Single by Van Morrison

from the album The Healing Game
- B-side: "At the End of the Day/The Healing Game" (Alternative take)
- Released: May 1997
- Recorded: 1996 (Dublin, Ireland)
- Genre: Folk rock, rock
- Length: 6:19
- Label: Polydor for Exile Productions Ltd.
- Songwriter: Van Morrison
- Producer: Van Morrison

Van Morrison singles chronology
| "The Healing Game" (1997) | "Rough God Goes Riding" (1997) | "Precious Time" (1999) |

= Rough God Goes Riding =

"Rough God Goes Riding" is the opening song on the album, The Healing Game by Northern Irish singer-songwriter Van Morrison. The song reached No. 168 on the UK charts. One of the B-sides of the single, the alternative version of "The Healing Game", appears on all three editions of Morrison's 2007 compilation album Still on Top - The Greatest Hits. The other B-side "At the End of the Day" was released as a bonus track on the 2008 reissue of The Healing Game.

==Song analysis==
According to biographer Clinton Heylin this song: "signalled a return to the religious and spiritual preoccupations that had driven Morrison's work throughout the eighties, the image of the Rough God being derived from Robin Williamson's 'Mr. Thomas' — recorded by Morrison for Inarticulate — in which 'the rough God goes riding with his shears', a reference to the avenging Messiah who shall return to wreak final judgement on Man."

Greil Marcus wrote that "The deep burr of Morrison's voice buries the words, which cease to matter; you might not hear them until the tenth time you play the album, or long after that. 'It's when that rough god goes riding,' he sings, drawing the words both from Yeats and down in his chest, and you might never know it's the Angel of Death that has you in its embrace."

==Appearance on other albums==
"Rough God Goes Riding" has been included as one of fourteen songs on the last disc of the limited 3 disc edition of the 2007 compilation album, Still on Top - The Greatest Hits.

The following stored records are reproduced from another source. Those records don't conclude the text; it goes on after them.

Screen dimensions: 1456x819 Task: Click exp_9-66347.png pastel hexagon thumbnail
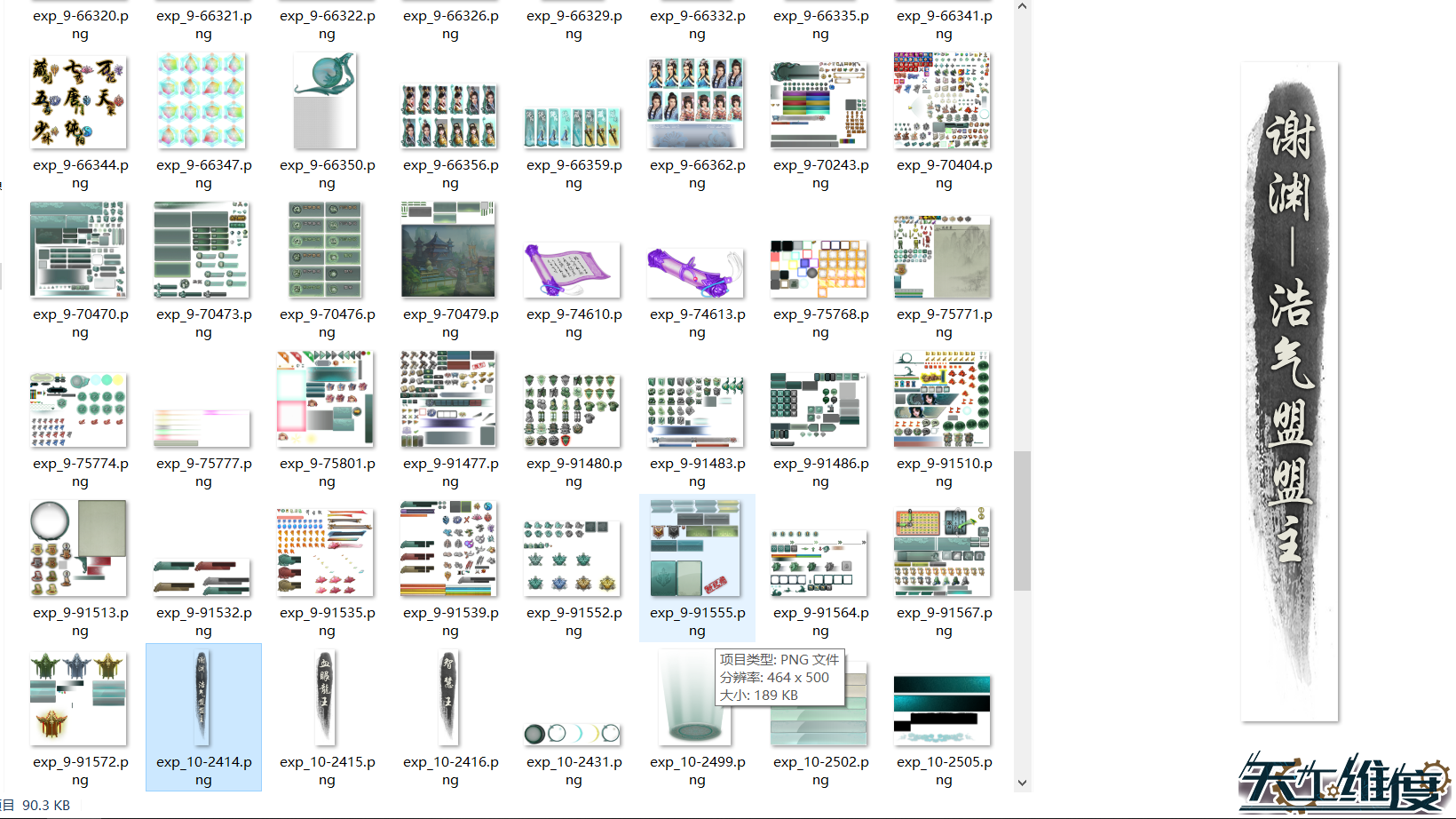pos(202,101)
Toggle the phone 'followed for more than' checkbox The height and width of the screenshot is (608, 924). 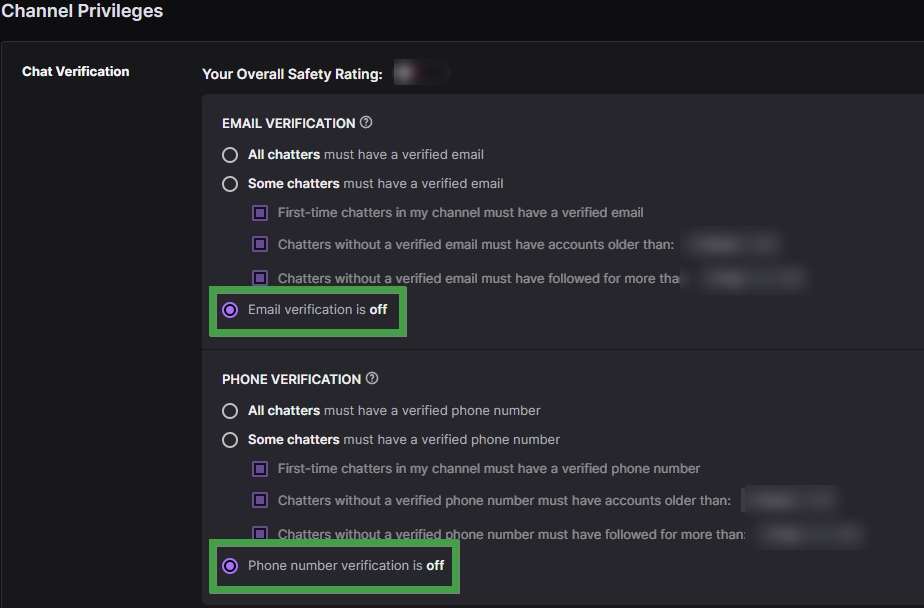tap(260, 533)
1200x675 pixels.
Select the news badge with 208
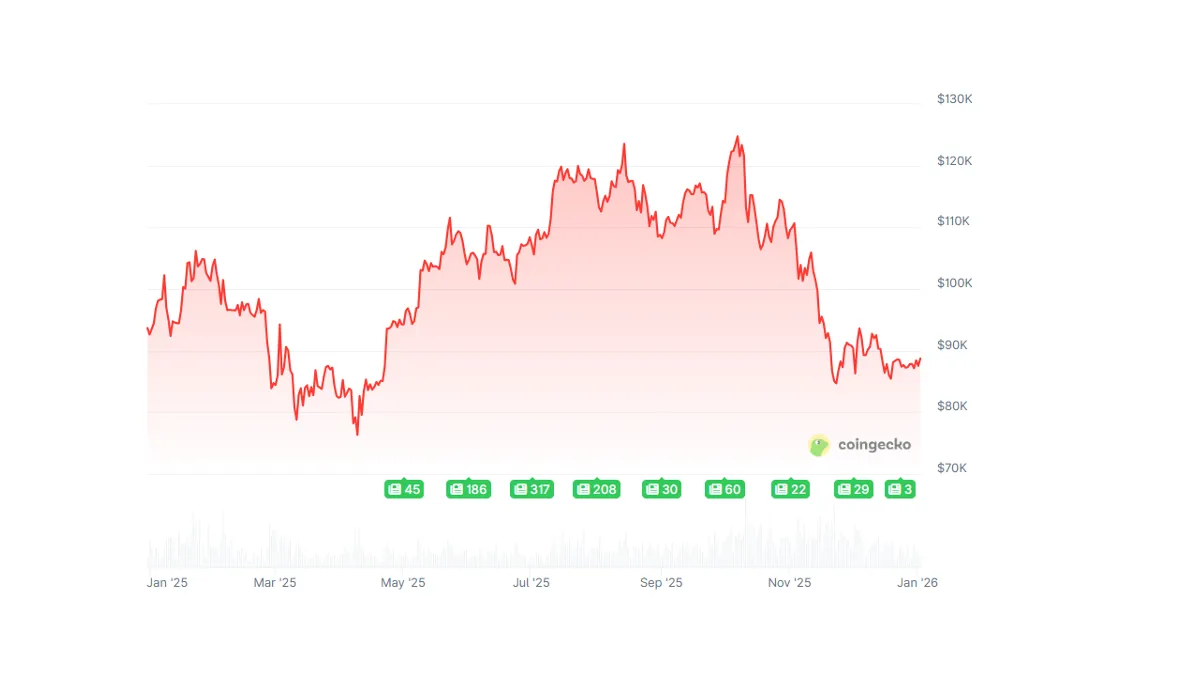(596, 489)
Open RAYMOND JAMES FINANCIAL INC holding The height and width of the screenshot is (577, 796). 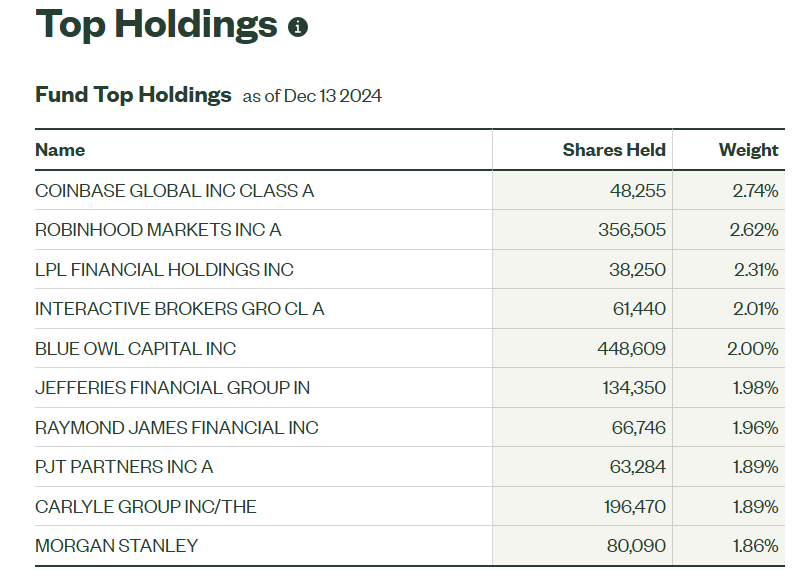176,428
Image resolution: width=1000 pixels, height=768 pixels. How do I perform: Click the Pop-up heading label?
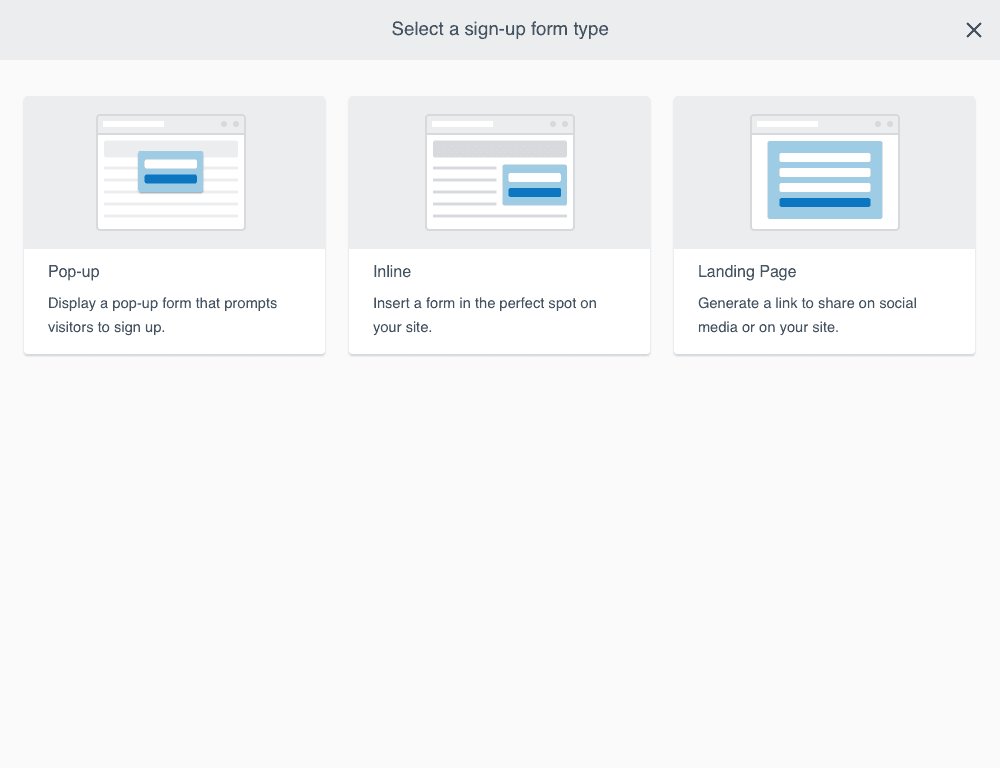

It is the only song from the album included on 2015 compilation The Essential Van Morrison.

On the 2015 album Duets: Re-working the Catalogue, Morrison performs the song as a duet with his daughter Shana.

==Other performances==
A performance of the song, featuring special guests Candy Dulfer and Fred Wesley, was shown on the 1998 Rockpalast Christmas special on German television.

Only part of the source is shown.